When it comes to stopping the outbreak of a dangerous drug-resistant “superbug” bacteria, doctors often have to become detectives. They can treat each patient as they come in, but stopping the infection from spreading — that can be the key to saving even more lives.
Recently, a team at the University of Michigan and Rush University Medical Center used data from a real-world outbreak of a dangerous, drug-resistant superbug called CRKP to show that genetic testing can reveal how these superbugs are spreading, giving doctors a heads up on how to break the chain of infection and potentally stop an outbreak in its tracks.
The data from that CRKP outbreak provided researchers with the story of how the disease spread. In 2008, a man — who was incredibly sick and dying from a CRKP infection — was transferred to Rush University Medical Center in Chicago from a hospital in northern Indiana. Doctors there knew he wasn’t the first CRKP case in the Chicago area. Another case had cropped up just five months earlier.
Two cases of a dangerous superbug appearing in the same region had the doctors worried. A team headed by Mary Hayden, an infectious disease physician, began investigating. With a bit of legwork, they were able to find and map out the spread of the infection, watching how it hitched rides on dozens of different patients as they were transferred from hospital to hospital, nursing home to nursing home.
At the time, genetic analysis wasn’t sophisticated enough to really help Hayden track the chain of infection, but her team preserved samples from the patients anyway, hoping they could one day serve as time capsules for future investigations.
Now, they can.
The recent breakthrough involves whole genome sequencing. As bacteria grow and spread, they inevitably accumulate mutations in their genome, and by taking genetic samples from two different strains and comparing their unique mutations, scientists can tell if they’re related. It’s kind of like running a bacterial paternity test.
Hayden wanted to see if this kind of sequencing could have helped find the chain even faster during the 2008 outbreak.
To test her theory, she teamed up with Evan Snitkin’s genetics lab at the University of Michigan. Snitkin’s team tested each of Hayden’s samples in the order they were originally collected and without any prior information about each sample, essentially walking through the crisis beat-for-beat. As they did, they used the genome sequencing to build a kind of bacterial family tree.
When the two teams compared the new bacterial family tree with the results of Hayden’s 2008 investigation, they lined up nicely.
The technique won’t just duplicate conventional detective work, Hayden says.

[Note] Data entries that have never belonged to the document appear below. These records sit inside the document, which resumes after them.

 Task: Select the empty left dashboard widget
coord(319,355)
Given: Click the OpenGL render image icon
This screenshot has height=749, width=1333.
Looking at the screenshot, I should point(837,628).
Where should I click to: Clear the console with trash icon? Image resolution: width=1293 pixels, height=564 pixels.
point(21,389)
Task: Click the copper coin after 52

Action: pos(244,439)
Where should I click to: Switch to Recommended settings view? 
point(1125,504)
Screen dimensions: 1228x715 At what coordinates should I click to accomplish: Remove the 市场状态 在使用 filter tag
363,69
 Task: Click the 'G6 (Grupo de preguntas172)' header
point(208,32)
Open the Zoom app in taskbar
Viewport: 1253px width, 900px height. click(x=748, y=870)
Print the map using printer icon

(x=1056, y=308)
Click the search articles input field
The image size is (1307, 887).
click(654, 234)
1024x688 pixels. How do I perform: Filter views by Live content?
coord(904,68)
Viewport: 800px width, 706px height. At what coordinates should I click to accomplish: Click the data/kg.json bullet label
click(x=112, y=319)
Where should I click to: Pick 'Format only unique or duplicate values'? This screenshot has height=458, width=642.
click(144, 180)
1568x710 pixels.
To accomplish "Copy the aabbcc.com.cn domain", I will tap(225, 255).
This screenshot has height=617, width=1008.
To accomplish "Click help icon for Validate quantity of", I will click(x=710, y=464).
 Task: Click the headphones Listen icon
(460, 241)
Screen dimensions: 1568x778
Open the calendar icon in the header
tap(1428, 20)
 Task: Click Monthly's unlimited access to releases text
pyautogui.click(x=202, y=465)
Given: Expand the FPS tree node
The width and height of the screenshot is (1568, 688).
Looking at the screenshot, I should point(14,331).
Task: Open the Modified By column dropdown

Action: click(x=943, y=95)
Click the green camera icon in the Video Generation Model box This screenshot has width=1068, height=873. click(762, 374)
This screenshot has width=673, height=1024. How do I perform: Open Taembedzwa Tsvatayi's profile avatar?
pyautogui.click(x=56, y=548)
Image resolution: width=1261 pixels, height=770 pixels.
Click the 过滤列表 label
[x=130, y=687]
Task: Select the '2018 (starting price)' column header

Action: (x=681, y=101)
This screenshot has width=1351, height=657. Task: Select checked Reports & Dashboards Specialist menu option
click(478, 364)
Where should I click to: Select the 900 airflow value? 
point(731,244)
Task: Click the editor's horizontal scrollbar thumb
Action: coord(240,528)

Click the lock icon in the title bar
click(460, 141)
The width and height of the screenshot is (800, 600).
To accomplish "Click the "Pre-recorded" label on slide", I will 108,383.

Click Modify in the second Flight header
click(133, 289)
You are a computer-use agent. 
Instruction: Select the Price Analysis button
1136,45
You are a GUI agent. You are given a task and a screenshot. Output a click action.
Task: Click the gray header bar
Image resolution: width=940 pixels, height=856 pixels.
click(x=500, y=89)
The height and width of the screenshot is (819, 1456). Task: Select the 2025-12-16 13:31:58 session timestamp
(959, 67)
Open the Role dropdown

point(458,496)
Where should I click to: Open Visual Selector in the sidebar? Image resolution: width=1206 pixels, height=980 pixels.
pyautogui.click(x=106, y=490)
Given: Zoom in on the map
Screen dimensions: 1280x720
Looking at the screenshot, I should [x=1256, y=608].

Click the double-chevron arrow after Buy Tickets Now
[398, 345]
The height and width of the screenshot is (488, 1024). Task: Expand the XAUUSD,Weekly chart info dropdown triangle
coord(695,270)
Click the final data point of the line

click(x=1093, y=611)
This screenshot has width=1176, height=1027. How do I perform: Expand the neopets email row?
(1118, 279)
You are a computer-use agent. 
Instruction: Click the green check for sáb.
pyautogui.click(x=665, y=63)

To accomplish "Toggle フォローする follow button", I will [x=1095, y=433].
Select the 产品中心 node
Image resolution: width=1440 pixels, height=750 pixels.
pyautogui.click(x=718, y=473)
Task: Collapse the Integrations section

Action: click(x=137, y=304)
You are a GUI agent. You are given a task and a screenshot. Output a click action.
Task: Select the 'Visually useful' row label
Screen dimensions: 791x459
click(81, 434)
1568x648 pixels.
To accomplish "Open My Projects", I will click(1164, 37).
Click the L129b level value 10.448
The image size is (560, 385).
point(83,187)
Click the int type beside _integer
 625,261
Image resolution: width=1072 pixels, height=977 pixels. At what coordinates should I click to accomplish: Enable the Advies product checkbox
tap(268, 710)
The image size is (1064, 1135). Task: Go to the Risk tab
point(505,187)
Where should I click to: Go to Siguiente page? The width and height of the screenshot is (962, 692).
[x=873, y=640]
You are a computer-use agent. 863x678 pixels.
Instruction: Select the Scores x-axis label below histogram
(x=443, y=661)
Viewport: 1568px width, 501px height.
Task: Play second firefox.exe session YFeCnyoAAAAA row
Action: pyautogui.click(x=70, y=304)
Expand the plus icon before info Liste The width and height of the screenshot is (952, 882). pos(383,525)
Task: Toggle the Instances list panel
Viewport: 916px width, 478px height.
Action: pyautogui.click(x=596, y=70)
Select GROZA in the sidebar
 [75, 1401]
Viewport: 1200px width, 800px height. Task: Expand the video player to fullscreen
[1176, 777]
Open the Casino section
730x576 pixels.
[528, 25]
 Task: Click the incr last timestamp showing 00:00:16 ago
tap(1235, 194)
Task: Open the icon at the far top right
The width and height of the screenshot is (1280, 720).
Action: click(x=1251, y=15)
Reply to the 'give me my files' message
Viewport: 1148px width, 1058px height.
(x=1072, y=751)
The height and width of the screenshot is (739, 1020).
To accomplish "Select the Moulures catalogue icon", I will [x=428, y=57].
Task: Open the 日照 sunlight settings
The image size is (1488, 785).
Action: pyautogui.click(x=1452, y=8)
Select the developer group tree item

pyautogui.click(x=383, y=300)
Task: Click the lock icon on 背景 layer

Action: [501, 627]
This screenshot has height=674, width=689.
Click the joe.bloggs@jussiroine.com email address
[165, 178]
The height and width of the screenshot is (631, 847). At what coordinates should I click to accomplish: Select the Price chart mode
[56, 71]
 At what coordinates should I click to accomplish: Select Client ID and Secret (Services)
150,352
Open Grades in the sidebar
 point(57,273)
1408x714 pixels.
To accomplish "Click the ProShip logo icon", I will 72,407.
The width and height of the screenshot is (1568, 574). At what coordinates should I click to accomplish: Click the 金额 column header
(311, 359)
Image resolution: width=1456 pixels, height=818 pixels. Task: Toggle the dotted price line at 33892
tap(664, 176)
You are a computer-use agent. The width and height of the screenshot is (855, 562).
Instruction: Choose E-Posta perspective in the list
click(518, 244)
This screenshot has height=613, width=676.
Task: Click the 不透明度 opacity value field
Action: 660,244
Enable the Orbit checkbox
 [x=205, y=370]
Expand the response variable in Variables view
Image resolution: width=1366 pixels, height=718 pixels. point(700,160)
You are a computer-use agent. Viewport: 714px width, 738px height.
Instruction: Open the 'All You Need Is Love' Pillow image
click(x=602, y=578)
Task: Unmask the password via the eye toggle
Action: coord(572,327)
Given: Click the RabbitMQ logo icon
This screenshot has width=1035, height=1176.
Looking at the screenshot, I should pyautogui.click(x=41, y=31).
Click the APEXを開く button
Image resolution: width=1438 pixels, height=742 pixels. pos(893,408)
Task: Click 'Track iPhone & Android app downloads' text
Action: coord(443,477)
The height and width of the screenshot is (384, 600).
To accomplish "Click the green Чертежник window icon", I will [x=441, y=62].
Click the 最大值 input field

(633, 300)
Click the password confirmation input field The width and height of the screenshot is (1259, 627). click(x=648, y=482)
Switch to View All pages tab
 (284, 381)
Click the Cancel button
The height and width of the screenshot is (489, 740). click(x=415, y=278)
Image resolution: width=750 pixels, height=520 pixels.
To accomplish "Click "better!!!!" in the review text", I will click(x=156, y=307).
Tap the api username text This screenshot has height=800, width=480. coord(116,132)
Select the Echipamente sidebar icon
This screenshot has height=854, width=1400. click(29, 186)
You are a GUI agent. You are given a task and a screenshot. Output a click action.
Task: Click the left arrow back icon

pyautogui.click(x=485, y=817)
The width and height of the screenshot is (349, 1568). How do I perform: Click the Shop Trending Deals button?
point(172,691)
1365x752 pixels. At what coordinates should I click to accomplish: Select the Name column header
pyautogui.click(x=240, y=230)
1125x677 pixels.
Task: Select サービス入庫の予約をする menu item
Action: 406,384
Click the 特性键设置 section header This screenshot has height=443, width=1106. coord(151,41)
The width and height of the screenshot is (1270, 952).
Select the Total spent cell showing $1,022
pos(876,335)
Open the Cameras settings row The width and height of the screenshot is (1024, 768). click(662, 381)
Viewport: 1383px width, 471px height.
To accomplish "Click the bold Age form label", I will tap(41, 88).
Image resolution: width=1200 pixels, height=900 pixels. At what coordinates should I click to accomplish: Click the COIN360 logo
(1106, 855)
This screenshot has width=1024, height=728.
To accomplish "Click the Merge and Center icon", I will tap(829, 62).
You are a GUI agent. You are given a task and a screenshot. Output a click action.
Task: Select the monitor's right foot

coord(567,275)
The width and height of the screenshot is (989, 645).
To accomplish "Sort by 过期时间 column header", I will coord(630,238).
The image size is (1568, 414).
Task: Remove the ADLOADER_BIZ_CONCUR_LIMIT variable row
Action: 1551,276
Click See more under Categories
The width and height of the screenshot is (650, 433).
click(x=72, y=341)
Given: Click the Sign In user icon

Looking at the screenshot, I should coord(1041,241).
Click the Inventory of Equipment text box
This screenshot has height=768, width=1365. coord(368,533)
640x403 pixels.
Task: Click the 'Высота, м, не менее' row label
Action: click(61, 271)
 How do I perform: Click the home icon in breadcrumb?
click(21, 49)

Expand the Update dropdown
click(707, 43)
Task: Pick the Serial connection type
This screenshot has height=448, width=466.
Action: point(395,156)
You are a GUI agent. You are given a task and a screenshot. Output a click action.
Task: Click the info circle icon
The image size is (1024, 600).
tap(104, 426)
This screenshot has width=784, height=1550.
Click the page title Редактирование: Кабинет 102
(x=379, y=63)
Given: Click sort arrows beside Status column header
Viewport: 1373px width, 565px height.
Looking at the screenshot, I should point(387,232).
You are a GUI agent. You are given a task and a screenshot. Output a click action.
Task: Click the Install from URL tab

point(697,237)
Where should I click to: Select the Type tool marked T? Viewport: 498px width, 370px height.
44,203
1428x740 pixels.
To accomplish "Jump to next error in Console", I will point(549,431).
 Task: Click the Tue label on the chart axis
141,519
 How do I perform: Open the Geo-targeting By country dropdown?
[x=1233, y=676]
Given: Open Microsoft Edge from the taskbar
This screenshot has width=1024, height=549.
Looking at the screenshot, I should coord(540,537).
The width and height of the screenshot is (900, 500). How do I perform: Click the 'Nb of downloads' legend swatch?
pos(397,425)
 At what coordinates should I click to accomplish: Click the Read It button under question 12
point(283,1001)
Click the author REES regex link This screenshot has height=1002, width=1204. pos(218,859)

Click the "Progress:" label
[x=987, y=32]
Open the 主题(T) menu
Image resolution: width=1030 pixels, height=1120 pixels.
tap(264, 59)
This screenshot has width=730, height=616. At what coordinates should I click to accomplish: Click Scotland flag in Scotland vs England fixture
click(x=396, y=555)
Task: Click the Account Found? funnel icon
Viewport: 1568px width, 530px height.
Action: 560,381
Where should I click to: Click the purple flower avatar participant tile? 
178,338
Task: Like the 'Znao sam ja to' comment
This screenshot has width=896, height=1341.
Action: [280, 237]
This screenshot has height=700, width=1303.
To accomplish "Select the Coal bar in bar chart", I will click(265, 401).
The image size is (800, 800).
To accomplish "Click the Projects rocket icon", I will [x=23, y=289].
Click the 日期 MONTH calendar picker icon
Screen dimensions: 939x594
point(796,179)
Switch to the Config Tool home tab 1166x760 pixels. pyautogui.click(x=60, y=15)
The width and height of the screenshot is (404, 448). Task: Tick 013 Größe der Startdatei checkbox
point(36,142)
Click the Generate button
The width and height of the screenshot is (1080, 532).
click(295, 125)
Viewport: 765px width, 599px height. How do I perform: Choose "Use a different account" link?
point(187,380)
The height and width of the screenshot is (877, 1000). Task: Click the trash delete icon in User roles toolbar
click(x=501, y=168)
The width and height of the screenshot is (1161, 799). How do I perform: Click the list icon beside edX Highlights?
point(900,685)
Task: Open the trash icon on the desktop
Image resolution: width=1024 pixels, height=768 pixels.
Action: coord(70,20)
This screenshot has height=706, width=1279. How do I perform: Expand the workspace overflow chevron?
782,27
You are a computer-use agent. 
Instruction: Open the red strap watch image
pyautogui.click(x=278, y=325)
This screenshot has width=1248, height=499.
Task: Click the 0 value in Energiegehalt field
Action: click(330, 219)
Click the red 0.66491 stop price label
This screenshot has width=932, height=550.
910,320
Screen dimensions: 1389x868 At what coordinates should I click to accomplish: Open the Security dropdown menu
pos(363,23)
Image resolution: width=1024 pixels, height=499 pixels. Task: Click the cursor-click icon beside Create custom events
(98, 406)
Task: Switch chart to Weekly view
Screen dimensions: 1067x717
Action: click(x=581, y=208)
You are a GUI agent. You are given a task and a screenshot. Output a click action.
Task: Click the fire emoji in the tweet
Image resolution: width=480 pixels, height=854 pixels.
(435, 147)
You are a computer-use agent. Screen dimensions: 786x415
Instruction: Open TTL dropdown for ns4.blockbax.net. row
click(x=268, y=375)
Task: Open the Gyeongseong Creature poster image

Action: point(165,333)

It could also help reveal nuances and insights into how a superbug is spreading, allowing doctors to move quickly to stop the chain of infection.
During the 2008 outbreak, for example, there were five patients, all at the same hospital, who had all caught CRKP. But doctors didn’t know how and when each patient picked up the bug. If one patient had carried it and spread it to all the others, for example, that’d mean the superbug was spreading within the hospital. On the other hand, if each patient had picked up the bug somewhere else and then came to the hospital, the source must be somewhere else.
Back then, the doctors had to work without knowing which scenario was true, but Hayden’s new genetic analysis showed that it had actually been a combination of both scenarios. Three of the patients contracted CRKP outside the hospital first, then two of them spread the bug to two other patients once they were hospitalized.
Had this technology been available at the time, doctors would have known as soon as they saw the test that they needed to do something to prevent transmission inside the hospital, such as isolating carriers and infected patients, as well as look for an outside source.
“The earlier we can intervene to contain an outbreak, the more likely it is that we can eradicate it,” Hayden explained in a press release.
Drug-resistant bacteria like CRKP have become a major medical problem in the United States. At least 2 million Americans catch one of these infections each year and more than 20,000 die from one.
The team’s process will still need to be tested in other settings, like nursing homes and with other diseases, says Hayden, but it should work with nonbacterial infections, such as those caused by viruses and fungi, and could provide a powerful complement to standard epidemiological detective work. The team’s work appeared in the journal Science Translational Medicine.
The team isn’t the only lab that has this kind of equipment and capability, and as such, they’re hoping their results can serve as a proof of concept for doctors and public health agencies like the CDC.
When outbreaks happen, doctors have to become detectives. Thanks to tools like this, the medical Moriarty that is superbug outbreaks may soon be easier than ever to defeat.